Neben diesen äußerlichkeiten und der laufenden Vermarktung der jüngsten Fahrzeuggeneration der Bundesbahn, standen im Jahr 1970 die drei Fahrzeuge im Fokus von intensiven Tests, Probefahrten, Prüfungen und Erprobungen an zahlreichen Komponenten. Schnell kehrten sie nach jedem Ausflug wieder in ihre Heimat München zurück, wo sich das Bundesbahn-Versuchsamt sogleich auf ihre drei Erprobungsträger stürzte.

Doch welche Erkenntnisse sich auch immer noch im Laufe der Zeit des Testprogramms ergeben sollten, die erste Serie an 117 Einheiten musste zeitnah aufgelegt werden.
So konzentrierten sich die Blicke auch recht bald auf die ersten Serienfahrzeuge, als diese ab Anfang 1971 auf die Schiene gesetzt wurden.
Der 001er begann mit seinen beiden Geschwistern im stetig größer werdenden Fahrzeugbestand an 420ern allmählich „unterzugehen“, oder besser gesagt: mitzuschwimmen. Dabei verlor man die Erstlinge mit den meisten Kilometer auf dem Tacho nicht ganz aus den Augen und beorderte sie hin und wieder ins Werk zur Nachprüfung. Visuell blieben in München der "orange" 001 und der "rote" 003 die besonderen Farbtupfer in der zunehmenden Flut an kieselgrau-blauen 420ern.

Vom Sonderling zum Routinier

Das blieb auch nach dem Umzug in die neue Heimat des frisch fertiggestellten Betriebswerks im Münchner Osten so. Die Vorserie, intern beim Werkstattpersonal für ihre Unverwechselbarkeit bekannt und berüchtigt, reihte sich still unter die große Zahl der Münchner S-Bahntriebzüge ein.
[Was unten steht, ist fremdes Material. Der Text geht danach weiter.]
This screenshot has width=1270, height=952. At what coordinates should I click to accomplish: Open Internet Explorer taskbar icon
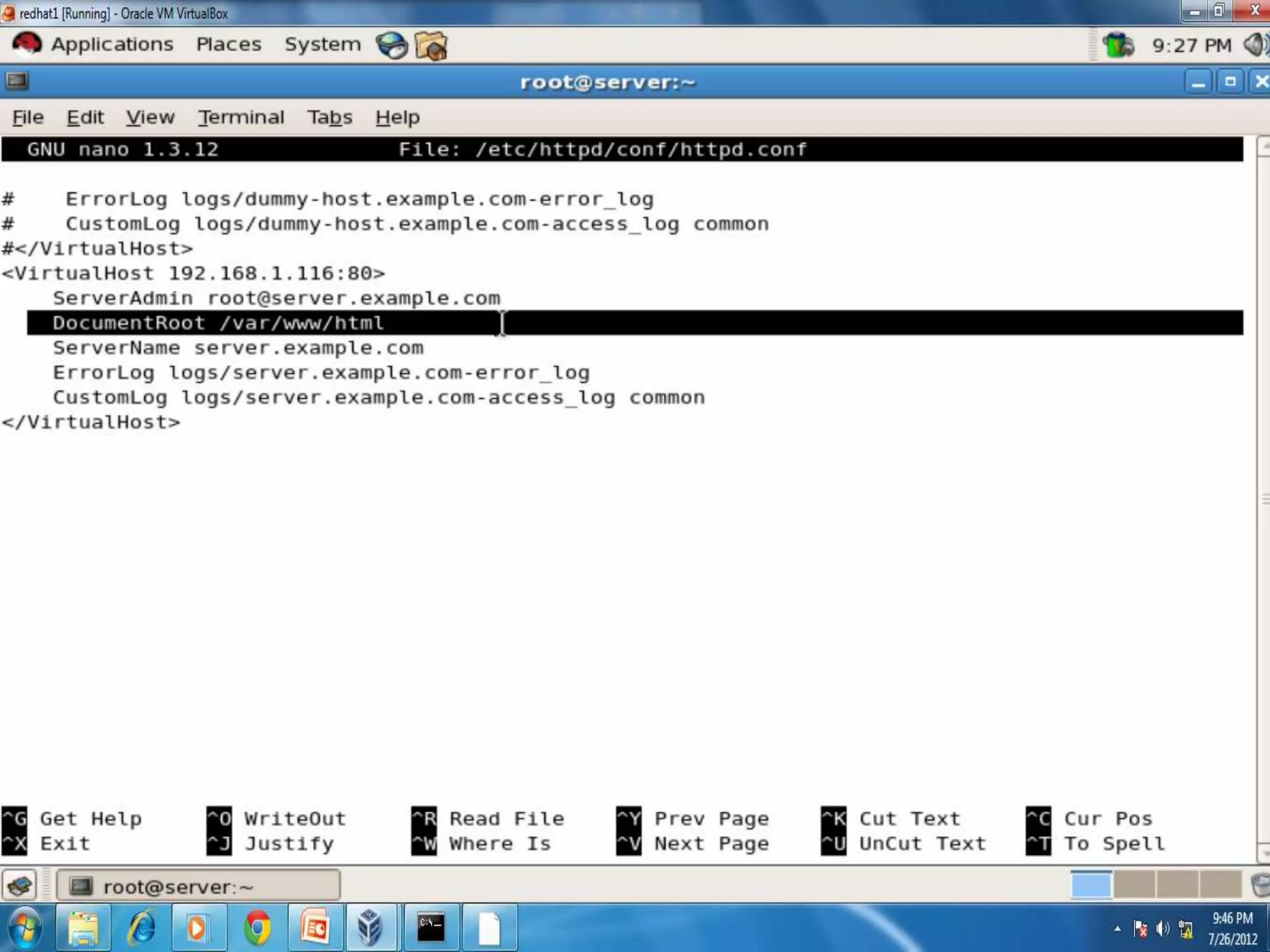point(141,928)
Sie wurde vom Publikum lediglich durch die besonderen Farbvariationen gelegentlich noch wahrgenommen - für den "blauen" 002er galt selbst das nicht mehr. Bereits im Vorlaufbetrieb und dann bei der Feuertaufe zu den Sommerspielen 1972 waren sie im Grunde nur noch drei Fahrzeuge unter vielen. Neue Testprogramme und Erprobungen wurden in den folgenden Jahren zumeist mit „Regelfahrzeugen“ aus den großen Bauserien durchgeführt. In technischer Hinsicht wichen die Vorserienfahrzeuge in vielen Details von den Serienfahrzeugen ab und waren somit kaum mehr für weitergehende Untersuchungen repräsentativ. Für den Alltagsbetrieb im Dienst der Münchner S-Bahn waren sie aber gerade richtig.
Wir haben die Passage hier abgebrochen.